DATA RECORDS below:

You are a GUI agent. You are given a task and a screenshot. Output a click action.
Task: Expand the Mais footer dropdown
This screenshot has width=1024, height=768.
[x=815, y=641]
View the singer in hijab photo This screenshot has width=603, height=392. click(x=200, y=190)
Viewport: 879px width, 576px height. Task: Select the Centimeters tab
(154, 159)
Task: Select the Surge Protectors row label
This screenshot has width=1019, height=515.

End of DATA RECORDS.
DATA RECORDS below:

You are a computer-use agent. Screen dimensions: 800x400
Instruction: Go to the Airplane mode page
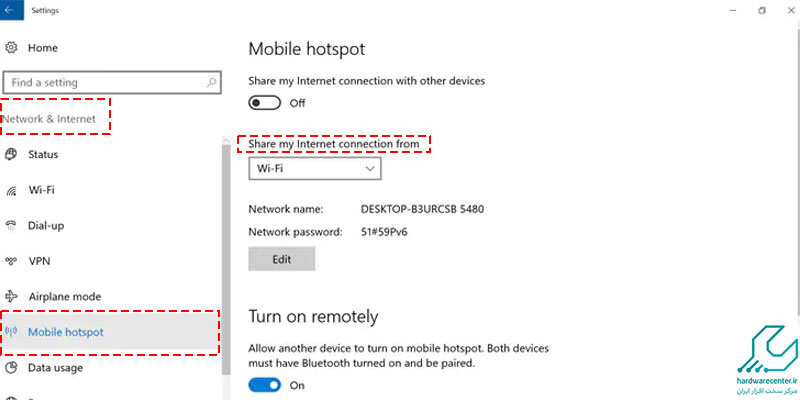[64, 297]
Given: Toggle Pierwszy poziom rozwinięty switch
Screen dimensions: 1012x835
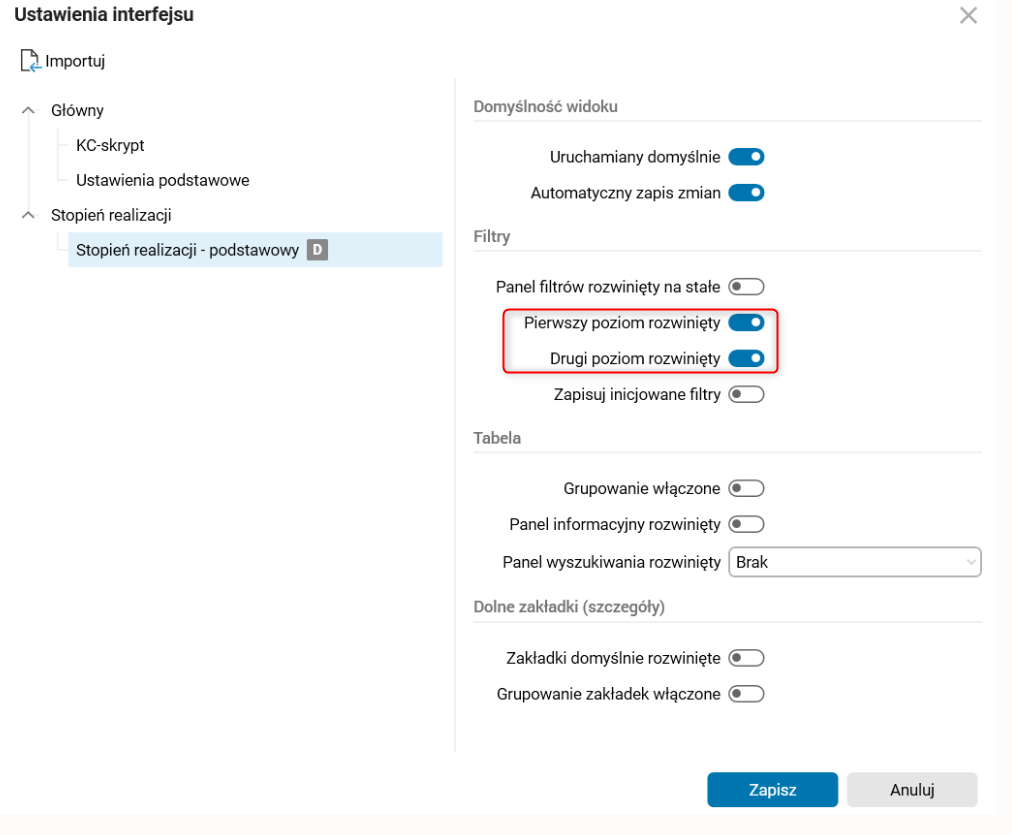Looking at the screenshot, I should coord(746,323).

End of DATA RECORDS.

**EXERCISE:** This task calls for each line of the material that contains "agent".

**WORKED SOLUTION:**
You are a GUI agent. You are given a task and a screenshot. Output a click action.
You are a computer-use agent. Screen dimensions: 800x400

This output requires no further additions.